Para nuestra desgracia, nos cuesta mucho abandonar la costumbre de juzgar los hechos por sus relaciones con nuestros prejuicios ideológicos. Aquí es frecuente que la buena lógica, infectada de maniqueísmo, se confunda con la atribución de toda clase de males al adversario, y perezca ante la necesidad de dar las muestras convenientes de pertenencia al rebaño de los nuestros, que, por descontado, son incapaces de cualquier debilidad o malicia. No se trata de un mal exclusivamente español, como hemos podido ver a propósito de la matanza de Arizona, pero, a decir verdad, no abundan entre nosotros los que nos recuerden, como ha hecho magníficamente Obama en un discurso reciente, que ese camino no lleva a otra cosa que al desastre. Aunque me gustaría atenerme con el máximo rigor al patriótico y bienintencionado consejo del presidente americano, no puedo evitar que el análisis de cuanto se relaciona con la violencia en España me obligue a subrayar algunas cosas que tal vez no se perciban a primera vista, y que se traen a colación no para atizar ningún fuego sino, porque nos conviene muy mucho tratar de describir con la máxima frialdad a nuestro alcance el significado político de la violencia, precisamente para hacer un vacío absoluto en torno a ella y evitar que la confrontación política pueda alimentarla de manera soterrada pero precisa.
Una de las maledicencias que se insinúan con cierta frecuencia sobre la perversidad de la derecha es que el PP no tiene realmente ningún interés en acabar con ETA, puesto que el PP se las ha arreglado para obtener un capital político constante y sonante de la persistencia de las acciones criminales de esa banda. La forma en que se interpretó el supuesto interés del gobierno de Aznar en atribuir a ETA la matanza del 11M es un ejemplo paradigmático de la eficacia de esa idea porque, en efecto, son muchos los que creen que si se hubiese podido probar la autoría de ETA, el PP no habría perdido las elecciones. Sin embargo, aquellos fueron días de múltiples errores de unos y otros, y de una inaudita crispación que culminó en el cerco de la sede central del PP el día de reflexión, y es muy difícil sostener con rigor tesis precisas sobre cuanto ocurrió en la cabeza y el corazón de los electores que modificaron su voto, algo sobre lo que existe un acuerdo bastante general entre los especialistas, pero creo que el ejemplo ilustra la interpretación a la que me estoy refiriendo.

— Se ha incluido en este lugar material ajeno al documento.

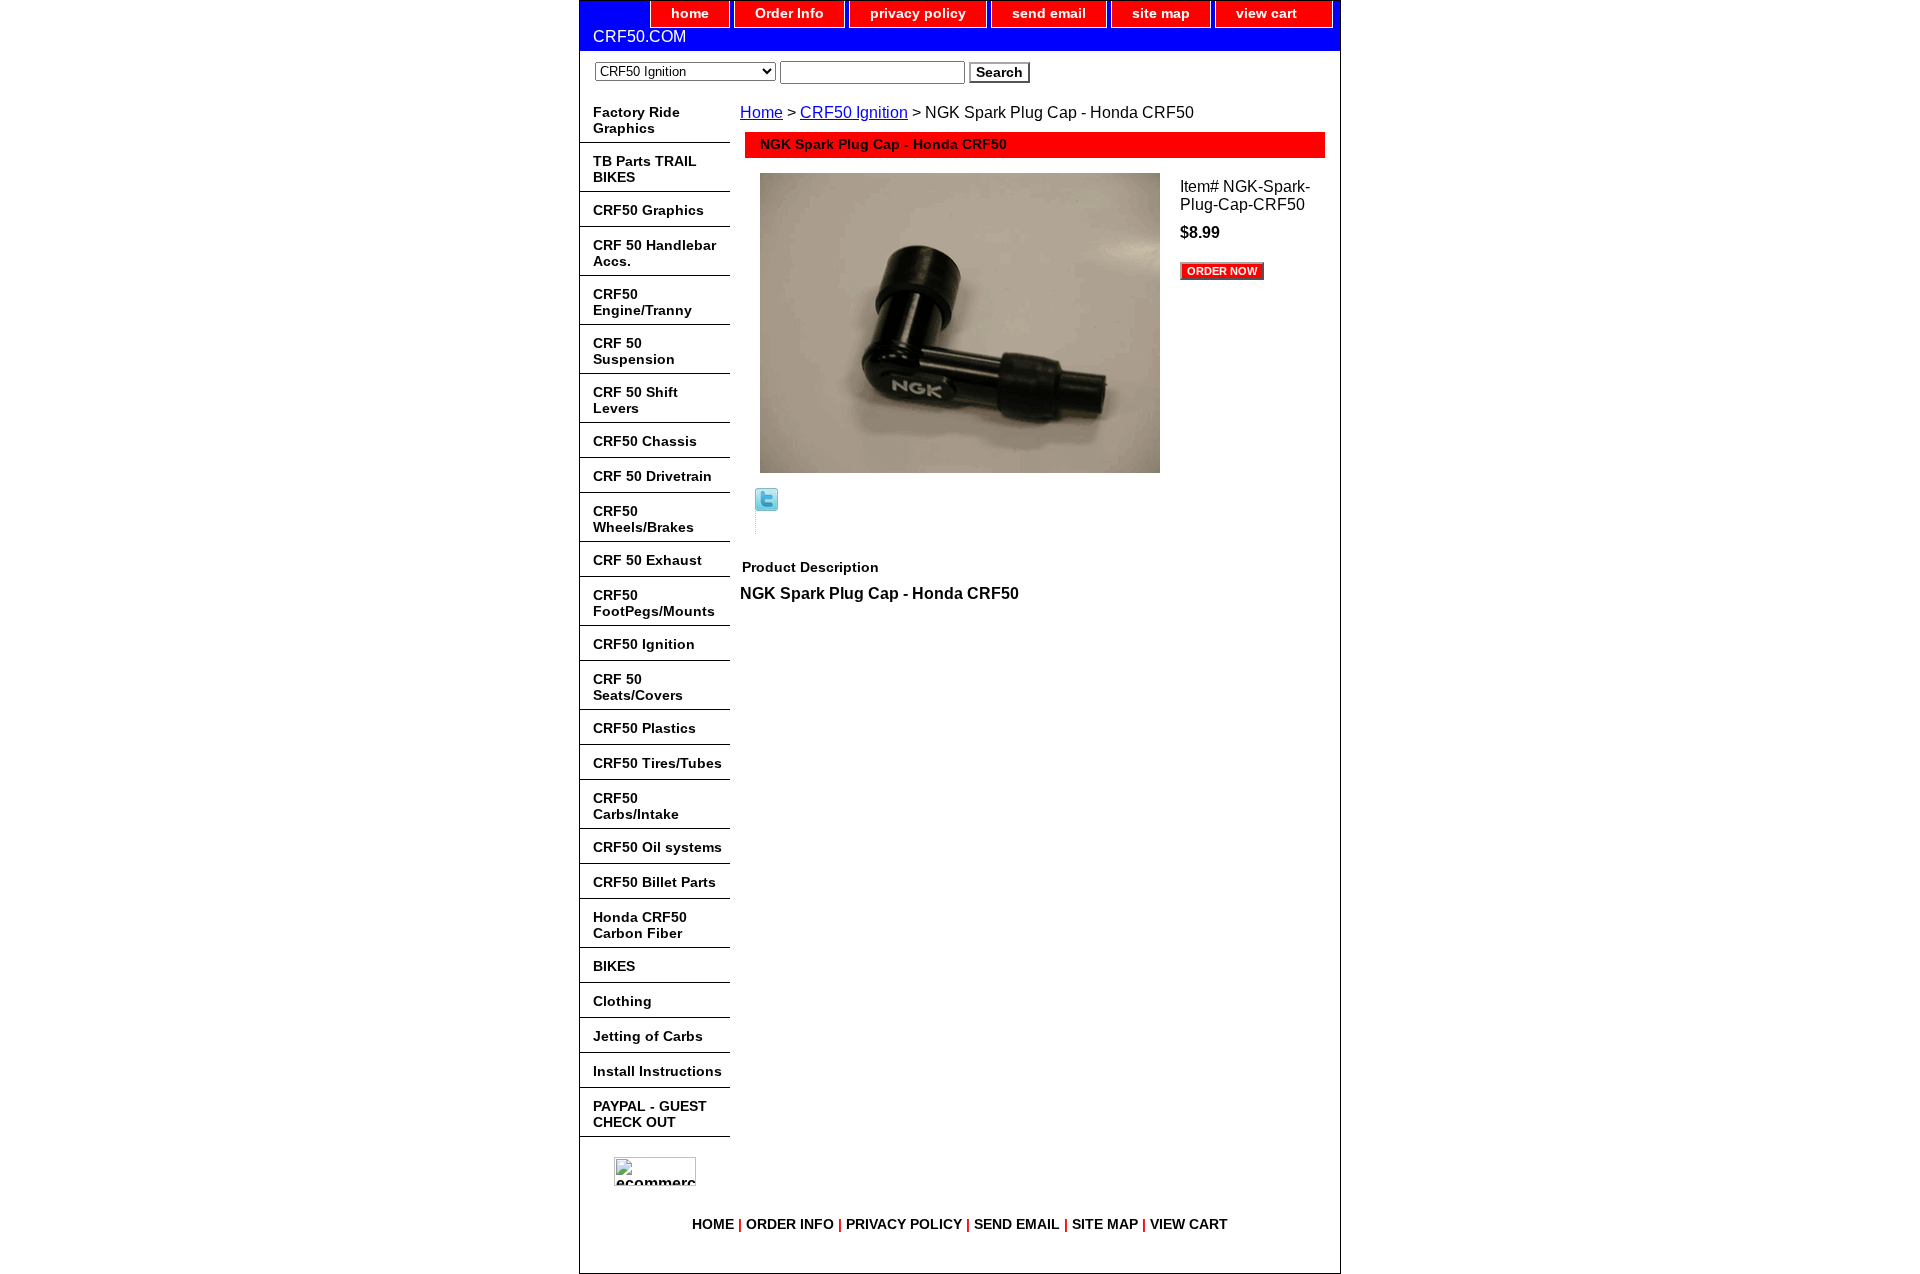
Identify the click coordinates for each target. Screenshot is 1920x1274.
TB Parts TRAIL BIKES (645, 169)
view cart (1266, 13)
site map (1161, 13)
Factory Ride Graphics (636, 120)
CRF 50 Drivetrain (652, 476)
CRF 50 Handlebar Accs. (654, 253)
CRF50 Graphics (648, 210)
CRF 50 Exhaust (647, 560)
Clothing (622, 1001)
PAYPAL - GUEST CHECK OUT (650, 1114)
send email (1049, 13)
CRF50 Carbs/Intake (636, 806)
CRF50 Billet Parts (654, 882)
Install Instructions (657, 1071)
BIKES (614, 966)
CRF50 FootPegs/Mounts (654, 603)
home (690, 13)
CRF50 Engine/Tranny (642, 302)
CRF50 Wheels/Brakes (643, 519)
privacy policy (918, 13)
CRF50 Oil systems (657, 847)
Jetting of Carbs (648, 1036)
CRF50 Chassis (645, 441)
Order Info (789, 13)
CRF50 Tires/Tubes (657, 763)
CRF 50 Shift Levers (635, 400)
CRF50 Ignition (854, 112)
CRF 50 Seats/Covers (638, 687)
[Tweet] (766, 505)
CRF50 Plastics (644, 728)
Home (761, 112)
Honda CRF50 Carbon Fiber (640, 925)
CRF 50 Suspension (634, 351)
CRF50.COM (639, 36)
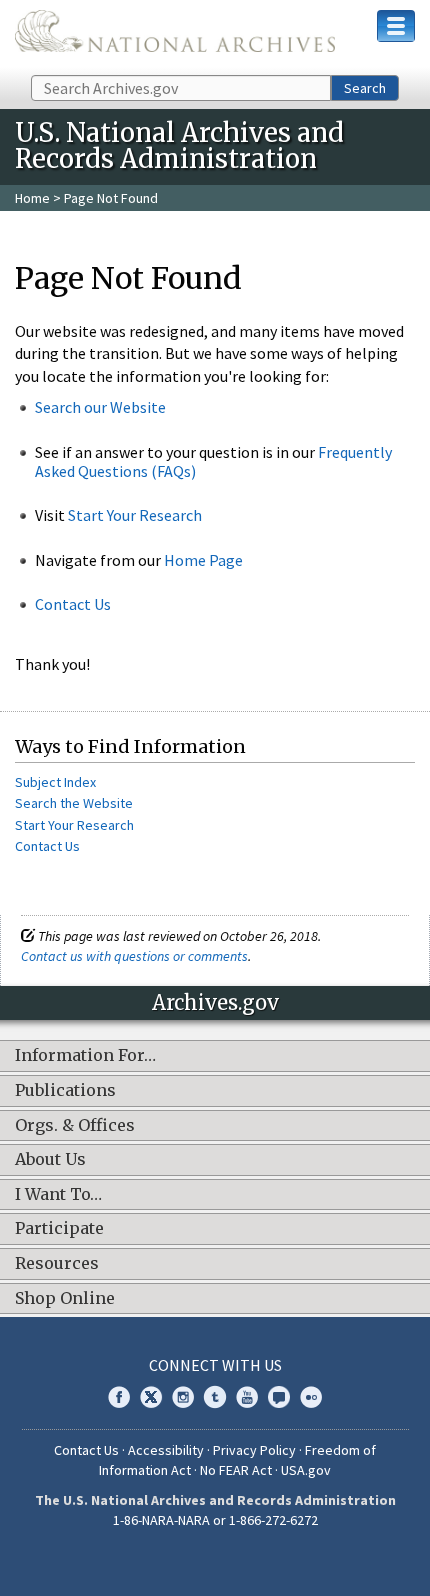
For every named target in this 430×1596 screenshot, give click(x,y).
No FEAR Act (236, 1470)
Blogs (279, 1397)
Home (32, 198)
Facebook (119, 1397)
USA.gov (306, 1470)
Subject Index (55, 782)
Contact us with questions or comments (134, 956)
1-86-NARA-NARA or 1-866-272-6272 (215, 1520)
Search (365, 88)
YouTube (247, 1397)
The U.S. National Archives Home (175, 36)
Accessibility (166, 1450)
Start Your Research (135, 515)
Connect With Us (215, 1365)
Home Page (203, 560)
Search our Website (100, 407)
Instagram (183, 1397)
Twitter (151, 1397)
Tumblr (215, 1397)
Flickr (311, 1397)
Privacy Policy (254, 1450)
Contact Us (73, 604)
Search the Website (74, 803)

Quienes piensan así, están poniendo en juego dos estrategias discursivas que, en cierto modo, se contradicen. Por una parte tratan de devaluar los argumentos del PP contra cualquier forma de negociación con los pistoleros, lo que supone, al menos indirectamente, que ellos pueden apoyar un acuerdo de hecho, pero, al tiempo, se quejan de que no se les reconozca su intención de acabar con el terrorismo, cuando su actitud tiene más que ver con un acuerdo honorable, lo que tendrá los méritos que tenga, pero no supone políticamente una derrota de la banda, sino un lavado de cara.

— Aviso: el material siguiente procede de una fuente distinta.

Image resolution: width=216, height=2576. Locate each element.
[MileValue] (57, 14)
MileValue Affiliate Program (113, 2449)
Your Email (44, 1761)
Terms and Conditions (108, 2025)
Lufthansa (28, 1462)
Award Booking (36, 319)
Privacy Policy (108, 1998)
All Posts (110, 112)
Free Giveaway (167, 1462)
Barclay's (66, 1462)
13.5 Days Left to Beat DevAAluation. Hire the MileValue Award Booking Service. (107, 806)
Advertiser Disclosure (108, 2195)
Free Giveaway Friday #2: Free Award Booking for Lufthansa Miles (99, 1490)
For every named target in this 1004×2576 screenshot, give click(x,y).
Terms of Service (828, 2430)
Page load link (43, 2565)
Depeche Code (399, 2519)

Ahora bien, si miramos los mapas electorales, es muy fácil reconocer que en aquellas regiones en que hay una mayor tolerancia con la violencia, y en las que el PP es identificado con mayor frecuencia como la causa de todos los males sin mezcla de bien alguno, cosa que ocurre en el País Vasco de manera indiscutible, pero también en Cataluña de forma más soterrada, pero no menos radical y frecuente, el PP obtiene sus peores resultados electorales. Eso significa, lisa y llanamente que la violencia contra el PP es rentable, que de ella se obtienen pingües beneficios políticos. No se trata de hechos aislados, sino de condiciones que afectan de manera muy duradera a un partido que pretende ser nacional, pero ve muy seriamente limitadas sus posibilidades merced al miedo que sienten muchos ciudadanos a que se sepa que ellos comparten las visiones, objetivos e intereses del partido tan eficazmente combatido.

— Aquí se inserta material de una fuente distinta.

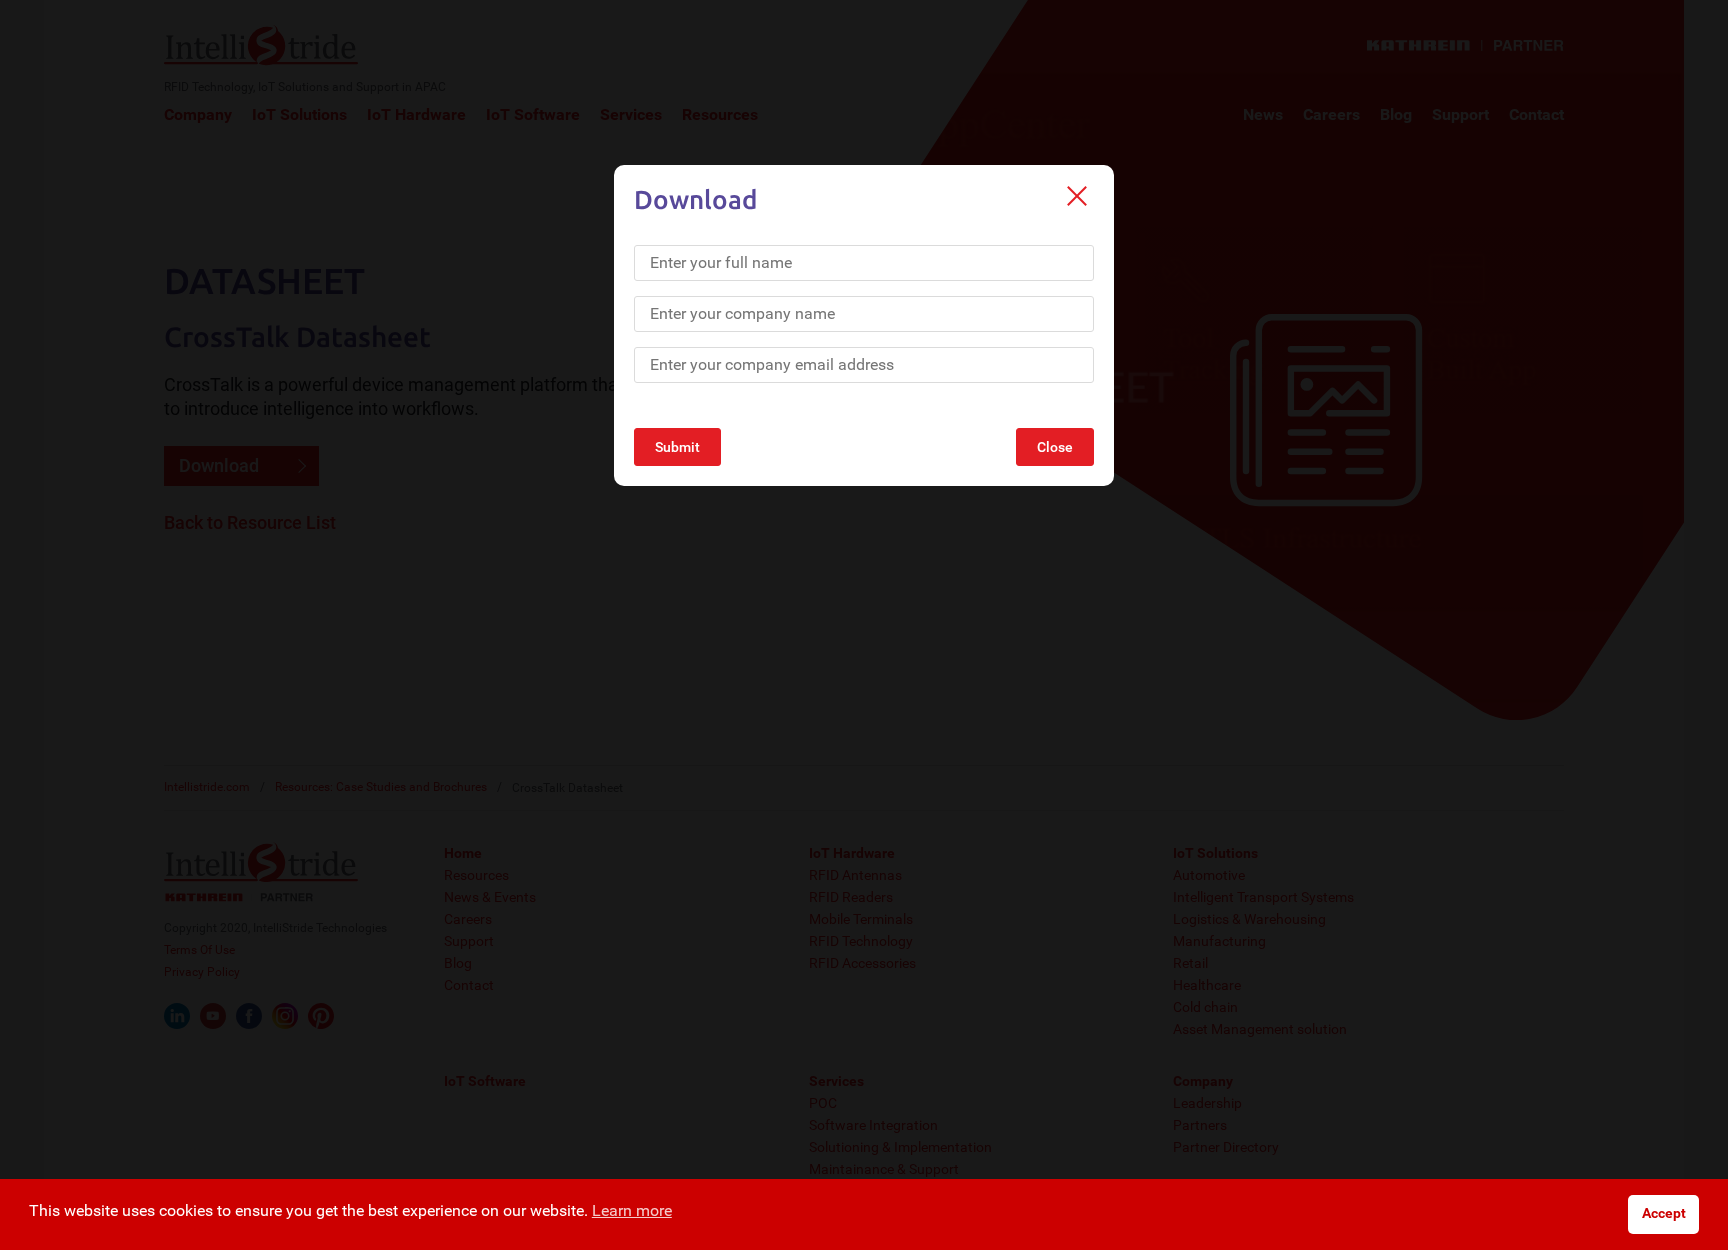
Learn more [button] (632, 1210)
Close (1055, 447)
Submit (677, 447)
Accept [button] (1664, 1213)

Este hecho puede permitir que se entienda que la violencia política contra el PP puede ayudar directamente a sus rivales, que se puede neutralizar una pujanza que se repute excesiva, como seguramente ocurre en Murcia, mediante el recurso a la banda de la porra. No estoy acusando a nadie; ni puedo ni quiero hacerlo; mientras la policía no detenga a los agresores del Consejero murciano no se podrá establecer con un mínimo de seriedad los móviles reales de esa acción que, afortunadamente, han condenado todas las fuerzas políticas. Pero más allá de las condenas necesarias y convenientes, hay que reconocer que es profundamente lamentable que la violencia pueda tener réditos políticos, entre otras cosas porque nunca se sabe cómo puedan acabar las cosas si se inicia la espiral. Algunos pueden creer que estamos ya más allá de cualquier riesgo de sucumbir a la tentación de la violencia, pero eso no será así hasta que la violencia no sea rentable para nadie, y eso no es algo que ya hayamos conseguido.